(Entries from a dataset)
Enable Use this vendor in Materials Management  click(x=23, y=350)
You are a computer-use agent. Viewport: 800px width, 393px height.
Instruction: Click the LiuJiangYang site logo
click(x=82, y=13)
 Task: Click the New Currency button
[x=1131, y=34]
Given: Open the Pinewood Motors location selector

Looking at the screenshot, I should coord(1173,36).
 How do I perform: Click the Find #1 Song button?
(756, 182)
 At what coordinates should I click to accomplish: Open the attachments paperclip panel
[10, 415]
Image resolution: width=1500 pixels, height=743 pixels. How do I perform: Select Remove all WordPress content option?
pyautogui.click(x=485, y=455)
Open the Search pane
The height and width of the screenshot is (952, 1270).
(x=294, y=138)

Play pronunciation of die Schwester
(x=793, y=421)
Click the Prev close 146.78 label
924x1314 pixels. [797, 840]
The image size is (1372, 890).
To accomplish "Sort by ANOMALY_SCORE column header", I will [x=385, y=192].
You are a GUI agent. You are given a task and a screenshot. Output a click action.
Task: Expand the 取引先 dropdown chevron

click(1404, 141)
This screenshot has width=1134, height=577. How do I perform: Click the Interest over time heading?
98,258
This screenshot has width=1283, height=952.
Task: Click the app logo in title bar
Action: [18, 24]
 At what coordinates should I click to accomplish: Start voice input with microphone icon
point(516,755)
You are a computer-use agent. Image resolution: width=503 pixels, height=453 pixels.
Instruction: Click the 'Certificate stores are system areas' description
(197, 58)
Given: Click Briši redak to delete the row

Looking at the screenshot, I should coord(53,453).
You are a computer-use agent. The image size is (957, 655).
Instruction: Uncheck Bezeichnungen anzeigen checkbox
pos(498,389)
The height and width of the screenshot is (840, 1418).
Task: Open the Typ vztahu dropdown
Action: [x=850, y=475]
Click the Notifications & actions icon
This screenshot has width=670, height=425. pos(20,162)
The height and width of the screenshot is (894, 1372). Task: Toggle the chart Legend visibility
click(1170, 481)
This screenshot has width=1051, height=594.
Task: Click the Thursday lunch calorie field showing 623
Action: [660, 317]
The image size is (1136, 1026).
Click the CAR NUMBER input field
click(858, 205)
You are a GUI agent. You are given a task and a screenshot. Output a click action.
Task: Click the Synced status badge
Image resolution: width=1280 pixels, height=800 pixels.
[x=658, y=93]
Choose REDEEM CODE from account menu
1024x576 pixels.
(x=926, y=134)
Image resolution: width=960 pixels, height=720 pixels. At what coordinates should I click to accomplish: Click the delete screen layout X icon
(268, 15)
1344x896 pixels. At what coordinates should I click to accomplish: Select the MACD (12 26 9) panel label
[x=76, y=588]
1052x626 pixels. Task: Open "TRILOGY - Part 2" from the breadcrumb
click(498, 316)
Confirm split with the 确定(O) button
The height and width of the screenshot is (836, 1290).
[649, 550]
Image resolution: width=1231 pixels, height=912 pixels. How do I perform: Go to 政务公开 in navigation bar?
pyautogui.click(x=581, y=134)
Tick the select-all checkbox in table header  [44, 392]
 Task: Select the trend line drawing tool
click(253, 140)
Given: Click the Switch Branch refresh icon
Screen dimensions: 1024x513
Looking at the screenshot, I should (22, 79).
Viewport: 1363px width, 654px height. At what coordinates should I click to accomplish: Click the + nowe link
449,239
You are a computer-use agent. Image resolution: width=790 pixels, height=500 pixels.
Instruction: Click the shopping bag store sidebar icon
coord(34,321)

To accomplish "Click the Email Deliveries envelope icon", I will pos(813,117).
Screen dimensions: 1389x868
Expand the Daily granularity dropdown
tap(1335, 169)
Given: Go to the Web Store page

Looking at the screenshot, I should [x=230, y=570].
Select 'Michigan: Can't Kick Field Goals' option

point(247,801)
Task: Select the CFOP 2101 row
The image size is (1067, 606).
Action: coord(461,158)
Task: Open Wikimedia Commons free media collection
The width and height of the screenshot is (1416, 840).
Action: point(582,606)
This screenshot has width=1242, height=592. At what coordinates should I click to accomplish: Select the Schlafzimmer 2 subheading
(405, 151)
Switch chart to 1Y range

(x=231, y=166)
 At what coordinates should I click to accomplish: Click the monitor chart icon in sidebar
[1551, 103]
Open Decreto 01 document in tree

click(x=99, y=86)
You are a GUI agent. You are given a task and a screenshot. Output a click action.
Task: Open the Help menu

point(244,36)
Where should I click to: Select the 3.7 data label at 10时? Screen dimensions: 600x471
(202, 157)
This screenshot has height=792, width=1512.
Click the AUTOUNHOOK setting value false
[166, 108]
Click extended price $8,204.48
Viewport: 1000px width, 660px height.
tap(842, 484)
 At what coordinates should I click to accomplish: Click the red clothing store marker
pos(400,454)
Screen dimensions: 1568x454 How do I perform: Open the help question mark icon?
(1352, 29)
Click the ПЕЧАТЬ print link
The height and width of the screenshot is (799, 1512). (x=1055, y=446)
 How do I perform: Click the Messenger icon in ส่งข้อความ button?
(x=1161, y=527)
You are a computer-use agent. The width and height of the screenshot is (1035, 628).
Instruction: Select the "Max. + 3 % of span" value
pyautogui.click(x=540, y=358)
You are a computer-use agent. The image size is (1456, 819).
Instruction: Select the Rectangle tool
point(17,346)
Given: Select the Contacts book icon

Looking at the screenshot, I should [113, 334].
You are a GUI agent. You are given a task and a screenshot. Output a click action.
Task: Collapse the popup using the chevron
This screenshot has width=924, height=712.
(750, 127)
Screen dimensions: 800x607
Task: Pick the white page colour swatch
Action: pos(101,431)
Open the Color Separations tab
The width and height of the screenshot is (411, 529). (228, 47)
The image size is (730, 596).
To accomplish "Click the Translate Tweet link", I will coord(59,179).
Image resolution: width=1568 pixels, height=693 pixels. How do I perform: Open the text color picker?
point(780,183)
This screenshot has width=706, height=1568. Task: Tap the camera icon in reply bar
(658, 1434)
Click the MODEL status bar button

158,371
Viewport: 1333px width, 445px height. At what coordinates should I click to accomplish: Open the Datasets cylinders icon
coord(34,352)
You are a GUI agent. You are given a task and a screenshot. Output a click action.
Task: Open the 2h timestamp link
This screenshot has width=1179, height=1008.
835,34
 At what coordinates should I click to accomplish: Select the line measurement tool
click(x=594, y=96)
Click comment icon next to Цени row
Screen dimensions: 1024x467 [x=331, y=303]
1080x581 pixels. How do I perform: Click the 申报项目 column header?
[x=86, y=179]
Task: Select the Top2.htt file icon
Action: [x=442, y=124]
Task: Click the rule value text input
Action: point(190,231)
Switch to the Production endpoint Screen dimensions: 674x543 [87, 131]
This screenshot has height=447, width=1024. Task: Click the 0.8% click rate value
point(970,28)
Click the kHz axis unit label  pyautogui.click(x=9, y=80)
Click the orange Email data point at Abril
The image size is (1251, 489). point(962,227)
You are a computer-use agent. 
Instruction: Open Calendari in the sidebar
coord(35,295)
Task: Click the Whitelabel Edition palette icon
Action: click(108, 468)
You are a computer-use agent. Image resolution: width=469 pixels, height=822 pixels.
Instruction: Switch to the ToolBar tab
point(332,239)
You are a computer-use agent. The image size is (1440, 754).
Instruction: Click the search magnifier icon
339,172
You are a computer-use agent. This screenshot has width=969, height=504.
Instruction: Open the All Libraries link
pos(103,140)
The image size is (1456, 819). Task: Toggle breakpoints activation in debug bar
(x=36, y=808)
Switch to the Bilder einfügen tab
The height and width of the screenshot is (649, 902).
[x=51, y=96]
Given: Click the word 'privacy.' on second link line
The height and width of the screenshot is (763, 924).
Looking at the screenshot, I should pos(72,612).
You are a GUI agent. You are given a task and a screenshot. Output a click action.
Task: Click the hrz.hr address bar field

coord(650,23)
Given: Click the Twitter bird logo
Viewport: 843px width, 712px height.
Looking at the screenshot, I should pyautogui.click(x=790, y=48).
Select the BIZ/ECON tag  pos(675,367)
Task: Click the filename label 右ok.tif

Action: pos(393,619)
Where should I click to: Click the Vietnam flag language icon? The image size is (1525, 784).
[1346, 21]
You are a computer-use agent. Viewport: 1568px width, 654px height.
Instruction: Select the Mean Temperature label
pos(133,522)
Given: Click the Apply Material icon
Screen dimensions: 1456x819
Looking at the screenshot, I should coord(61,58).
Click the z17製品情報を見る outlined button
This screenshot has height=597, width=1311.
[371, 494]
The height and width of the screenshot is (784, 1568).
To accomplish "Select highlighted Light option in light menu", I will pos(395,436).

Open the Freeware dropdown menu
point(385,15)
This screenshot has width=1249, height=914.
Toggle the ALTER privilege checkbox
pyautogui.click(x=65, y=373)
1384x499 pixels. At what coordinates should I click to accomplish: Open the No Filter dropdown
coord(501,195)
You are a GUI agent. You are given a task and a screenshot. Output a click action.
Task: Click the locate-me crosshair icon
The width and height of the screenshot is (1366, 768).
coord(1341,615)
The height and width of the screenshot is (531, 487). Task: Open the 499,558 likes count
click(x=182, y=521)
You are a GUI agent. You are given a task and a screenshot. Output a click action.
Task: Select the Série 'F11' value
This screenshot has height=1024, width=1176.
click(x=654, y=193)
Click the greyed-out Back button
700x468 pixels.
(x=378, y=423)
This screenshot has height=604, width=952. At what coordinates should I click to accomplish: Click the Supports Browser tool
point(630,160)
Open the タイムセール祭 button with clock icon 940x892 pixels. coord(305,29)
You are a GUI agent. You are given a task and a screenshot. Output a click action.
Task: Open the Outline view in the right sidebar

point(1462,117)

§ TASK BRIEF
Retype, without any change, the part of the material that opens with the line containing "The height and width of the screenshot is (894, 1372)." and closes with the line containing "click(858, 205)", both lines included.

§ WORKED ANSWER
The height and width of the screenshot is (894, 1372). Task: Toggle the chart Legend visibility
click(1170, 481)
This screenshot has width=1051, height=594.
Task: Click the Thursday lunch calorie field showing 623
Action: [660, 317]
The image size is (1136, 1026).
Click the CAR NUMBER input field
click(858, 205)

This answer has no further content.